[Problem description]
Turn the lines of the data below into a numbered list, skipping blank lines and leaving out the pictures.

[Dataset records]
***

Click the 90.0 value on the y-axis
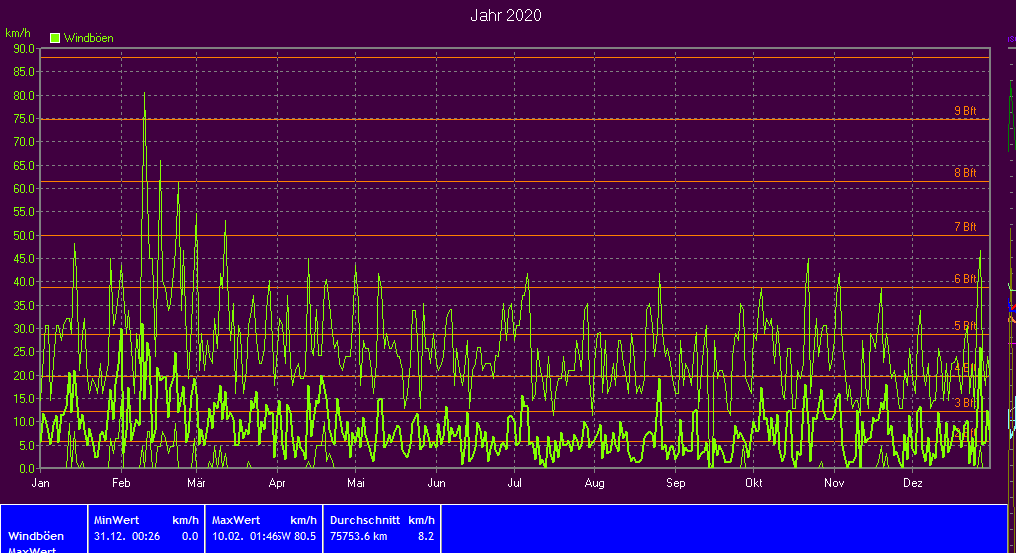 coord(23,48)
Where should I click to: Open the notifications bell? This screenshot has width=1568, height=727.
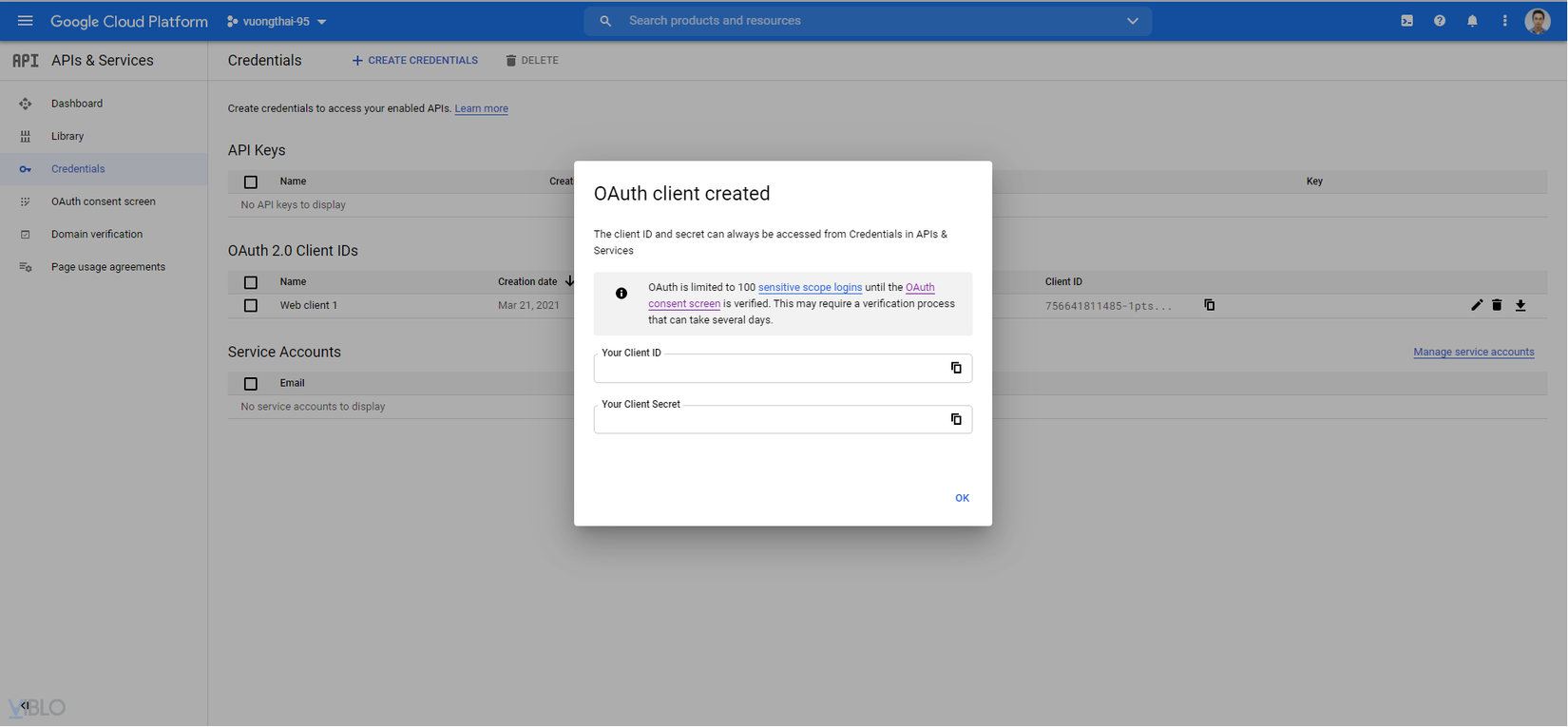tap(1472, 21)
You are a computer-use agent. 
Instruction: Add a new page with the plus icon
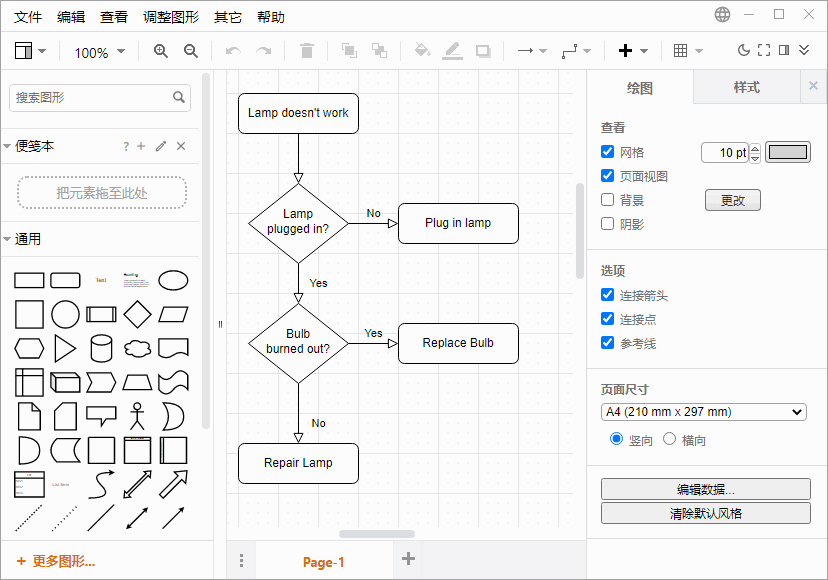[407, 560]
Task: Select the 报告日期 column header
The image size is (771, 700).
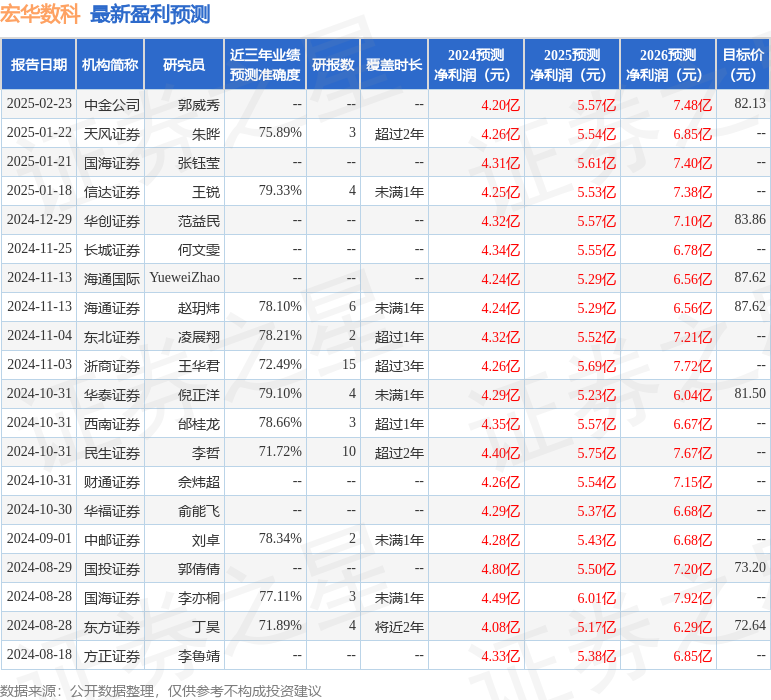Action: (x=39, y=65)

***

[Response to this task]
1. Click the 90.0 value on the y-axis
2.  coord(23,48)
3. Where should I click to: Open the notifications bell? This screenshot has width=1568, height=727.
4. tap(1472, 21)
5. You are a computer-use agent. 
6. Instruction: Add a new page with the plus icon
7. [407, 560]
8. Task: Select the 报告日期 column header
9. The image size is (771, 700).
10. Action: (x=39, y=65)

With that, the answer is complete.